Illinois Department of Labor Reminds Workers to Watch Their Wages
Illinoisans will ring in the New Year with an additional increase in the minimum wage to $11 an hour, and the Illinois Department of Labor is encouraging employees to watch their paychecks to ensure that time worked in 2021 is paid at the new rate.
Governor JB Pritzker signed legislation into law in 2019 providing a path to a $15 minimum wage by 2025. Minimum wage earners received two increases in 2020 to $9.25 an hour on January 1 followed by an increase to $10 an hour on July 1. The minimum wage will continue to increase an additional $1 an hour each January 1 until it reaches $15 an hour in 2025.
“We want to make sure that workers earning minimum wage are aware that the $1 increase should be reflected in their pay checks for any time they work after the first of the year,” said Michael Kleinik, director of the Illinois Department of Labor. “While we fully expect employers will pay the new wage, we also want workers to be aware of the change.”
Prior to the 2020 increases, the last time Illinois increased its minimum wage was more than a decade ago in 2010 when it was raised to $8.25. Cook County has a higher minimum wage than the state, currently $13 an hour.
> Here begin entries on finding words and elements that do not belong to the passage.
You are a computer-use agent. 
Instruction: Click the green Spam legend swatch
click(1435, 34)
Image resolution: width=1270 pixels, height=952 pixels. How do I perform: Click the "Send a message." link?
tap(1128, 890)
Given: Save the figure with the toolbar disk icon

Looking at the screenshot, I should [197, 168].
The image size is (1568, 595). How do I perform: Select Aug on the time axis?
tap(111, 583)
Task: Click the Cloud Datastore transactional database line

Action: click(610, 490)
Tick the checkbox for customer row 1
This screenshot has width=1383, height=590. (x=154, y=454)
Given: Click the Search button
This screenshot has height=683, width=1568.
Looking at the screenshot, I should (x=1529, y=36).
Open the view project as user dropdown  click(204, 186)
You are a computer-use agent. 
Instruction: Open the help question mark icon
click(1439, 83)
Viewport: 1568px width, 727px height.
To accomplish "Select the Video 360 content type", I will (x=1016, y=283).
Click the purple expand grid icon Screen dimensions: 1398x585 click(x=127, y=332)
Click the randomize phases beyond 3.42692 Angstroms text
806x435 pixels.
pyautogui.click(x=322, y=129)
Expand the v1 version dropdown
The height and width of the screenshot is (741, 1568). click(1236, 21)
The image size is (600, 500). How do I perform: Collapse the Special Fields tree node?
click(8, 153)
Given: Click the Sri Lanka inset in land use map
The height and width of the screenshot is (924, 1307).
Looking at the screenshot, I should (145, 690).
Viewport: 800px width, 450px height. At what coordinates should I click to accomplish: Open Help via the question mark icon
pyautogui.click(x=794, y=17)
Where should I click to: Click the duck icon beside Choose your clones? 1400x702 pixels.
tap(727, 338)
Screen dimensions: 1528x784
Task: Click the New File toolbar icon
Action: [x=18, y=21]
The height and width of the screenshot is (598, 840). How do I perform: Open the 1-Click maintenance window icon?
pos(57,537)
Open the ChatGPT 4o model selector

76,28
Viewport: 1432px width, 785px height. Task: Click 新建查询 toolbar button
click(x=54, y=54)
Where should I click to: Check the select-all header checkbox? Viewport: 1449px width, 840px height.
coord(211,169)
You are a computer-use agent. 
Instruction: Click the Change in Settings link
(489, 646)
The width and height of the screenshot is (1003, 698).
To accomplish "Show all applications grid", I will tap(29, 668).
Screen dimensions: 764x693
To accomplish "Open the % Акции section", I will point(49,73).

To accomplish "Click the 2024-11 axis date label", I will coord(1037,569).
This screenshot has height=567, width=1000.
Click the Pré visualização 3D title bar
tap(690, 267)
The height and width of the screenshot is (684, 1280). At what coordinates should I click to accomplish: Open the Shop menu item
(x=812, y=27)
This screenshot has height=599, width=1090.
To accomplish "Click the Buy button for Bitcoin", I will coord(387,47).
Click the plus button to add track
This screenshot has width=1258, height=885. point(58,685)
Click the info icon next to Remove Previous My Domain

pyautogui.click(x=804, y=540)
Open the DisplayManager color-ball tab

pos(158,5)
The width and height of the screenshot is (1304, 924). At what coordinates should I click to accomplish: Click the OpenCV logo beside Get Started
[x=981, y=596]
The current city of Chicago minimum wage is $13.50 an hour for small employers (4 to 20 employees) and $14 an hour for large employers (21 or more employees).
A recent study by the Illinois Economic Policy Institute at the University of Illinois indicated that more than 1.4 million adult hourly workers in Illinois make less than $15 per hour.
The new law maintains provisions for employers to count gratuities to offset wages for workers such as food servers who regularly earn tips. Tipped employees may be paid 60 percent of the hourly minimum wage. These workers must still earn the minimum wage after receiving tips or the employer must make up the difference.
Workers who are under 18 years old and work fewer than 650 hours in a year will earn a minimum wage of $8.50 per hour beginning January 1. The youth minimum wage rate will gradually rise to $13 an hour by 2025.